В своей работе K. Kluin и соавт. [19] описали, что мишени нейростимуляции для максимального улучшения моторики и ухудшения дизартрии различны: ухудшение дизартрии было связано с капсулярной стимуляцией, спереди и вентрально по отношению к месту максимального улучшения моторики. Таким образом, проведение интраоперационного тестирования моторной речи, а также изменение положения или перепрограммирование электродов при ГС СТЯ могут снизить неблагоприятные эффекты стимуляции на моторную речь, не влияя на результаты воздействия на моторные функции.

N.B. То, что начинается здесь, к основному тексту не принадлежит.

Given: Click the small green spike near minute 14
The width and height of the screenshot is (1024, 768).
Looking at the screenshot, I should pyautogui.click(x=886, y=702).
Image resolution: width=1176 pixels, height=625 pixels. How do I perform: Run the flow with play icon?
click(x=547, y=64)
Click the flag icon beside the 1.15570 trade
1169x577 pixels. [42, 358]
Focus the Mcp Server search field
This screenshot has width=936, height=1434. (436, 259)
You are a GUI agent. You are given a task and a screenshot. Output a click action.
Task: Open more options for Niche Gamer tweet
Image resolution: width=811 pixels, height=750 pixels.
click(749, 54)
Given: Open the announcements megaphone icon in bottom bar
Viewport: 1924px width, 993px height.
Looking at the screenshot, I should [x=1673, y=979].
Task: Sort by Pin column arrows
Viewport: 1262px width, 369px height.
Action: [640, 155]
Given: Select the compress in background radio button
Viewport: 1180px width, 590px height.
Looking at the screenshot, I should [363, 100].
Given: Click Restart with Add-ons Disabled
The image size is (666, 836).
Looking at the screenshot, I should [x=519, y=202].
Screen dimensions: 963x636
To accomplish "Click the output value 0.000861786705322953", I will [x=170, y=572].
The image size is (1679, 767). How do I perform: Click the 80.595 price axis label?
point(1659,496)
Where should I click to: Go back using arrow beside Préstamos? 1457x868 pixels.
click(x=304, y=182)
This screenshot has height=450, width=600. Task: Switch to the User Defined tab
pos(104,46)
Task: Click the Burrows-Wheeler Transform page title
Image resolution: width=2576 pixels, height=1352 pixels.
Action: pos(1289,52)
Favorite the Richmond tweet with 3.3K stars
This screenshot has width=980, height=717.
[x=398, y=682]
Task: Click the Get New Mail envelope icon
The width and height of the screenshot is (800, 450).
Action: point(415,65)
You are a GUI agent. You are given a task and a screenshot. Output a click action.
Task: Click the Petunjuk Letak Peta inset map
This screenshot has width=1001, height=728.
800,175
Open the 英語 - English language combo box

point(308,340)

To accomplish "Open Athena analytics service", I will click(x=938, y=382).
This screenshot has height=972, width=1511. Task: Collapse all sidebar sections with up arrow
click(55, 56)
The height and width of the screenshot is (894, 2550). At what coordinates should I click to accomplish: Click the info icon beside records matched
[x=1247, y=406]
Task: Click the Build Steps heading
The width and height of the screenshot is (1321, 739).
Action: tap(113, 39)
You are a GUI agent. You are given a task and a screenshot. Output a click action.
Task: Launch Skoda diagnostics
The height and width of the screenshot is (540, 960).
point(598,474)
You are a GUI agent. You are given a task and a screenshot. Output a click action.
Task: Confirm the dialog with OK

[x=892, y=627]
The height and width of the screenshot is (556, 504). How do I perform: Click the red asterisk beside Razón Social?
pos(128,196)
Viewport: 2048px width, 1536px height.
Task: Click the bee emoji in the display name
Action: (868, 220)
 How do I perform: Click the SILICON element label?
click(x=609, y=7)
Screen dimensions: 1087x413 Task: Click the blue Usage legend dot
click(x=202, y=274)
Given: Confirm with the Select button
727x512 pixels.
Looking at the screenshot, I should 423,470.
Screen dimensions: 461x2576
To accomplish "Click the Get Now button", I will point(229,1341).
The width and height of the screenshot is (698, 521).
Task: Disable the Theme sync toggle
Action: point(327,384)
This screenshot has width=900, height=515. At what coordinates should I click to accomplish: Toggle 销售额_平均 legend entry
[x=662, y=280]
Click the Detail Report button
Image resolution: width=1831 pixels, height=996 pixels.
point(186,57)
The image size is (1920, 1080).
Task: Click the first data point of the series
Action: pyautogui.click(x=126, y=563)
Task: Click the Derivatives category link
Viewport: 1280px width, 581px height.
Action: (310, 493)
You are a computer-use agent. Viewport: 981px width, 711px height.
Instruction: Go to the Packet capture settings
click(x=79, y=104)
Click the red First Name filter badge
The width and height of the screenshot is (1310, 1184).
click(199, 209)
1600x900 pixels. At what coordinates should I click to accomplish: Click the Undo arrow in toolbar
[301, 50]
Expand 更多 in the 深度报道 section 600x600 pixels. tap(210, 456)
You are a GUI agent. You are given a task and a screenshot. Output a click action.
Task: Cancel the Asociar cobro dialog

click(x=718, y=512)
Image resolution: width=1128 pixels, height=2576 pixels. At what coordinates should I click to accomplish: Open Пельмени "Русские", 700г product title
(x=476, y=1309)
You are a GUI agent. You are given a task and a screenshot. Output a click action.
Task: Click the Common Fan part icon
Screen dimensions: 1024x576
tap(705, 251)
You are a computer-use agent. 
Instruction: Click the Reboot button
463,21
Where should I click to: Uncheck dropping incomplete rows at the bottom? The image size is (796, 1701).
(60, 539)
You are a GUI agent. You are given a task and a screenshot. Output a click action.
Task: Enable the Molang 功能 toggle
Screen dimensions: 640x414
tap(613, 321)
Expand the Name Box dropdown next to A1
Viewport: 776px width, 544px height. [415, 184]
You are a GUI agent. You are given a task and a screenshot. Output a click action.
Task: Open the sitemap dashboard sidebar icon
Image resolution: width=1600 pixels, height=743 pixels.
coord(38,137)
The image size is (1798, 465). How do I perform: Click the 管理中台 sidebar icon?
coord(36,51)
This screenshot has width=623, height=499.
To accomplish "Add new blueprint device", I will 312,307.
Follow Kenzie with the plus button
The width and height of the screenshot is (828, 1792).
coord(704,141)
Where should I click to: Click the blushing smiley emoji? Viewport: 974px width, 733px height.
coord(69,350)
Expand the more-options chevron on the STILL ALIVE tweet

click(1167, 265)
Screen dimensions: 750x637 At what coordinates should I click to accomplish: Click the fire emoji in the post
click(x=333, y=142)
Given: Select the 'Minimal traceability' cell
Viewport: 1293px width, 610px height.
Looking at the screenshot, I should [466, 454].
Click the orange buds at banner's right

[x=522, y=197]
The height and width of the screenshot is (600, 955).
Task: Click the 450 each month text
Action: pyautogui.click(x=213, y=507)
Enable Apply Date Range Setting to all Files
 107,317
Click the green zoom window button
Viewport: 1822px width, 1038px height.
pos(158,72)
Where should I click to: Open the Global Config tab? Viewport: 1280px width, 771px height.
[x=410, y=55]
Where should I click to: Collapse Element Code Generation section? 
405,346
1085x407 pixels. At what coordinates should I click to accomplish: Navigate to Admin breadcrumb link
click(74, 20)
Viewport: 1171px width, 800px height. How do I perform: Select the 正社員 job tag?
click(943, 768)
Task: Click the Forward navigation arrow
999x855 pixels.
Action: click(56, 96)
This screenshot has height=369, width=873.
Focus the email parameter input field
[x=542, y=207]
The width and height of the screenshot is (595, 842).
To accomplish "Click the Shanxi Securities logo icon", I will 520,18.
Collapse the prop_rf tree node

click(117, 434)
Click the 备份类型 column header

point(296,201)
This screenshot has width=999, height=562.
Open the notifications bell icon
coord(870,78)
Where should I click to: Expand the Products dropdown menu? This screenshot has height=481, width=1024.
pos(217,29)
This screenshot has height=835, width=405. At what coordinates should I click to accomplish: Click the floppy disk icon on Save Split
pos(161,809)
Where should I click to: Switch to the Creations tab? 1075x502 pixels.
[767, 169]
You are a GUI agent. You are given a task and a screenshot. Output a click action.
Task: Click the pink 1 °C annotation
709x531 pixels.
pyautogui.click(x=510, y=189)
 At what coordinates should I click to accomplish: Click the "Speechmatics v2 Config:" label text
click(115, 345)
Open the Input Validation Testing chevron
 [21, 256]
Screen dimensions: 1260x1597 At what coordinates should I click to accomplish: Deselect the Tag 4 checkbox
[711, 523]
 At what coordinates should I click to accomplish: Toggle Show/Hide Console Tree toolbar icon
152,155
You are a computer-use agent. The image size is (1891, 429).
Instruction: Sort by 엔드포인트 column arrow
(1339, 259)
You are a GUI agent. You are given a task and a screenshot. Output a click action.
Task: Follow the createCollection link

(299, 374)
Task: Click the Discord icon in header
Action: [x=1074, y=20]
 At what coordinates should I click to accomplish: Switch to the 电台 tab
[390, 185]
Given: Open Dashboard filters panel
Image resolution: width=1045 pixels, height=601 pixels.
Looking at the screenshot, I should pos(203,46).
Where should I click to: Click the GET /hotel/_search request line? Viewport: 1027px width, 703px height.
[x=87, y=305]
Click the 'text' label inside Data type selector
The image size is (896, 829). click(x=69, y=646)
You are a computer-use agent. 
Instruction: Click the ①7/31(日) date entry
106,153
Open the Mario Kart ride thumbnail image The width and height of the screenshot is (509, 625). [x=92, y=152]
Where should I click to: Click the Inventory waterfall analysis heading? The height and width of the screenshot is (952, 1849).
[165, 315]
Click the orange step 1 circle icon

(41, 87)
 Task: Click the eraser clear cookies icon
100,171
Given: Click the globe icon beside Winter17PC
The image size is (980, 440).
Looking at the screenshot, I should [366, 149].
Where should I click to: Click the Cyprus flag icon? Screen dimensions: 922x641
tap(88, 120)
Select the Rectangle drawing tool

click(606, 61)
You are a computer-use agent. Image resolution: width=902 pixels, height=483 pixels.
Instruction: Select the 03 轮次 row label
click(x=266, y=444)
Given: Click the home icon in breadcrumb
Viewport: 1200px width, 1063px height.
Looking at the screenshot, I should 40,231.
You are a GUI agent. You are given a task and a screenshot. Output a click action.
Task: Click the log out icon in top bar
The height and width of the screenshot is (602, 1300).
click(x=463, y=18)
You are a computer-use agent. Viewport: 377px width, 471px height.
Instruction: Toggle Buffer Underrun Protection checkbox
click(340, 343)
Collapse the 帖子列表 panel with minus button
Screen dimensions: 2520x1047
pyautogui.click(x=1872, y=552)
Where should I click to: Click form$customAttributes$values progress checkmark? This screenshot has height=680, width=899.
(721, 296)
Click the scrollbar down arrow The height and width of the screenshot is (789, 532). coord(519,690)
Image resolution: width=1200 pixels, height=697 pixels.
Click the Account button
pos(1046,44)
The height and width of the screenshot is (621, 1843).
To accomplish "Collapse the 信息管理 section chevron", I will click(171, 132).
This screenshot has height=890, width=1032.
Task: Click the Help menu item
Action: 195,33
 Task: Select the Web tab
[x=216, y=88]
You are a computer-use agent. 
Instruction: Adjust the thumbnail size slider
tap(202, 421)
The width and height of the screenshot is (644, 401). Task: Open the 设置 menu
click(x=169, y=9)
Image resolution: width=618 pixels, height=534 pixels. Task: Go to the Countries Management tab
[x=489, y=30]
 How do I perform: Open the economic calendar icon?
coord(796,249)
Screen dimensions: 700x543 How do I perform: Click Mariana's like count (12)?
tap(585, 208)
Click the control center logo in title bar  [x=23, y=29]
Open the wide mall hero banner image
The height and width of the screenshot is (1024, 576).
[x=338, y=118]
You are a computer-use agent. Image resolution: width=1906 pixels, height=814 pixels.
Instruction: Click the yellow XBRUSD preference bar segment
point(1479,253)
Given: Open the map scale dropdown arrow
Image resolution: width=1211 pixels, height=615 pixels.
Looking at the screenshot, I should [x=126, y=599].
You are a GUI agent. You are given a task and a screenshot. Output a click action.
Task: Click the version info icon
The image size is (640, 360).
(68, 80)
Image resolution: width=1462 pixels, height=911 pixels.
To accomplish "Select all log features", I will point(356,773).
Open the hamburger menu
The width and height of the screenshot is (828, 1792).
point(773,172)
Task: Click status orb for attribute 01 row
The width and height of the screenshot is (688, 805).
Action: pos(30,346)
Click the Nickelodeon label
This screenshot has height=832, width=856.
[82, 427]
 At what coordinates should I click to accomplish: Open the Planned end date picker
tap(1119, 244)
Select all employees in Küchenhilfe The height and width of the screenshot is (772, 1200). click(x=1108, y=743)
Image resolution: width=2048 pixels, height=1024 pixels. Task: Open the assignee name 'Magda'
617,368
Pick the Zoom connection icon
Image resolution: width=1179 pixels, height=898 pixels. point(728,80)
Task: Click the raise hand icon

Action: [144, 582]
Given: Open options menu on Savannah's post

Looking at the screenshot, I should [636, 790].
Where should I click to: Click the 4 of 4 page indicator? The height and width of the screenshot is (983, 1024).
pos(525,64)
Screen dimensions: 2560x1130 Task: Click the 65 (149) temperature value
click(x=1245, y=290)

Интересное исследование было проведено T. Tykalová и соавт. [22], где при сравнении речевых паттернов у пациентов с различными клиническими подтипами БП (21 пациент с постуральными нарушениями и расстройствами ходьбы и 21 — с тремор-доминантным подтипом) было установлено, что нарушение речи более выражено в подгруппе с постуральными нарушениями и расстройствами ходьбы. Такие пациенты демонстрировали нарушения в тональности, артикуляционном распаде, снижение скорости речевых сегментов и неуместных пауз, что свидетельствует о наличии связи речевых нарушений с равновесием и ходьбой, что также подтвердилось и результатами нашего исследования.
Заключение
По результатам данного исследования, нейрохирургическое вмешательство привело к транзиторному уменьшению дизартрии в период «выключения», тогда как дизартрия в период «включения» даже нарастала по сравнению с дооперационным уровнем. Высокий риск развития дизартрии на фоне проведения электростимуляции, вероятно, связан с распространением электрического тока в соседние области мозга [13]. Также выявлены взаимосвязи дизартрии с постуральными нарушениями и расстройством ходьбы, что позволяет считать дизартрию в периоде «выключения» определенным маркером наличия у пациента и постуральной неустойчивости.
Авторы заявляют об отсутствии конфликта интересов.